- First tankōbon volume cover, featuring Hotaru Shidare

だがしかし
- Genre: Cooking; Romantic comedy; Slice of life;
- Written by: Kotoyama [ja]
- Published by: Shogakukan
- Imprint: Shōnen Sunday Comics
- Magazine: Weekly Shōnen Sunday
- Original run: June 25, 2014 – April 11, 2018
- Volumes: 11

Dagashi Kashi: Mō Hitotsu no Natsuyasumi
- Written by: Manta Aisora
- Published by: Shogakukan
- Imprint: Gagaga Bunko
- Published: December 18, 2015
- Directed by: Masato Takayanagi
- Produced by: Junya Okamoto; Junichirō Tanaka; Atsushi Yoshikawa; Masato Mukōda; Takaaki Nakanome; Yasuhiro Yoshimura; Tomoyuki Ōhashi;
- Written by: Masato Takayanagi; Yasuko Kamo;
- Music by: Tomotaka Ōsumi; Nobuaki Nobusawa;
- Studio: Feel
- Licensed by: Crunchyroll
- Original network: TBS, CBC, SUN, BS-TBS
- Original run: January 7, 2016 – March 31, 2016
- Episodes: 12 (List of episodes)

Dagashi Kashi 2
- Directed by: Satoshi Kuwabara
- Produced by: Junichirō Tanaka; Atsushi Yoshikawa; Takaaki Nakanome; Tomoyuki Ōhashi; Yasuyuki Nishiya; Kishō Tsurita; Atsushi Chiku; Yūsuke Terada;
- Written by: Mayumi Morita
- Music by: Tomotaka Ōsumi; Nobuaki Nobusawa;
- Studio: Tezuka Productions
- Licensed by: Crunchyroll
- Original network: TBS, SUN, BS-TBS
- Original run: January 12, 2018 – March 30, 2018
- Episodes: 12 (List of episodes)
- Anime and manga portal

= Dagashi Kashi =

Japanese manga series

Dagashi Kashi (だがしかし) (Note: The title is a play on the Japanese phrases dagashi kashi (meaning "cheap sweets candy") and daga shikashi (an expression meaning "however").) is a Japanese manga series written and illustrated by Kotoyama.
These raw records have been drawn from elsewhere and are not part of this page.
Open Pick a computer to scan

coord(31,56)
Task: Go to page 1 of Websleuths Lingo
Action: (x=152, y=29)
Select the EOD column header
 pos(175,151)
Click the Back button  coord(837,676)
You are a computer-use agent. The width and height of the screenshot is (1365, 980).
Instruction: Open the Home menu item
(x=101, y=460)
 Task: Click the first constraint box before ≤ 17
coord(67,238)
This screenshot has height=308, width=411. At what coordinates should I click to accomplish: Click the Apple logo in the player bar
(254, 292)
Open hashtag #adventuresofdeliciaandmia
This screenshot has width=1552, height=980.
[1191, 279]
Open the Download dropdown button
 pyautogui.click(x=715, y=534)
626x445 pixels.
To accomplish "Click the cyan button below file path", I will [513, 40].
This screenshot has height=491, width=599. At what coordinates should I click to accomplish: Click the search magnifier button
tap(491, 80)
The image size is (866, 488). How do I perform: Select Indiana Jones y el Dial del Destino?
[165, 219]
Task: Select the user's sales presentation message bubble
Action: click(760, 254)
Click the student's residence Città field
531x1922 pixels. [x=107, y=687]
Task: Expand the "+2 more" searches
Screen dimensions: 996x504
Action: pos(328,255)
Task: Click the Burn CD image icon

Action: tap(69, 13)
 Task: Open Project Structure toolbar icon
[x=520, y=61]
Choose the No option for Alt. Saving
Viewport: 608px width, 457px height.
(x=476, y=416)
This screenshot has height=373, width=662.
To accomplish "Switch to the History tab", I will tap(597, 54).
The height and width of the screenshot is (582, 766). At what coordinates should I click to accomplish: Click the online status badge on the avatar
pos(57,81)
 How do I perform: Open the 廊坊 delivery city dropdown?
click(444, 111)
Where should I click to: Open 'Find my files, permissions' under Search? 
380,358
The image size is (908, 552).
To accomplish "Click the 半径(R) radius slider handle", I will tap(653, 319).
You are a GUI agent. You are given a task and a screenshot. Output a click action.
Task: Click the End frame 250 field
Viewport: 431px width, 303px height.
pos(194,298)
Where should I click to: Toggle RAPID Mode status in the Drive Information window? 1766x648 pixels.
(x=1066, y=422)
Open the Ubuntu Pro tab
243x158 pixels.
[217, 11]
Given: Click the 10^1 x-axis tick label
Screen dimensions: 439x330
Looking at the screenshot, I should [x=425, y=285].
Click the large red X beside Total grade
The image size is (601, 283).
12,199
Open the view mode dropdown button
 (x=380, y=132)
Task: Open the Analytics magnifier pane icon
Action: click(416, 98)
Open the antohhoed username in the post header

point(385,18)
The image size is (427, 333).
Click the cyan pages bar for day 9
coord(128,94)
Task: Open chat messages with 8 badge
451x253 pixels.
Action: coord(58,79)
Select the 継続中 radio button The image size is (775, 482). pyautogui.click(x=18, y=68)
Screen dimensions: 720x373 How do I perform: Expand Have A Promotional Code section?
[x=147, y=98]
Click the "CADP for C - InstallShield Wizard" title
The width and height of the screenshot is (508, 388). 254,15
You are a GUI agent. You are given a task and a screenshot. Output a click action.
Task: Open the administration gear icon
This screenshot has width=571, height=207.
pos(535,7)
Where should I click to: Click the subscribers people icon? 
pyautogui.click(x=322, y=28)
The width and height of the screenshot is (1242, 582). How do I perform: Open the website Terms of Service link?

It was serialized in Shogakukan's shōnen manga magazine Weekly Shōnen Sunday from June 2014 to April 2018 and has been collected in 11 tankōbon volumes. A light novel adaptation titled Dagashi Kashi: Mō Hitotsu no Natsu Yasumi, written and illustrated by Manta Aisora, was published in a single volume by Shogakukan in December 2015 under their Gagaga Bunko imprint.

An anime television series adaptation produced by Feel aired from January to March 2016. A second season produced by Tezuka Productions aired from January to March 2018.

==Plot==
Shikada Dagashi, a countryside shop selling cheap candy and snacks ("dagashi") has been run by the Shikada family for nine generations, but Kokonotsu does not want to take over the shop from his father, Yō, instead aiming to become a manga artist. Hotaru Shidare visits the shop one day seeking to recruit Yō to her family's company, the sweets manufacturer Shidare Corporation, but Yō refuses unless Hotaru first can convince Kokonotsu to take over Shikada Dagashi.

==Characters==
- Hotaru Shidare (枝垂 ほたる, Shidare Hotaru)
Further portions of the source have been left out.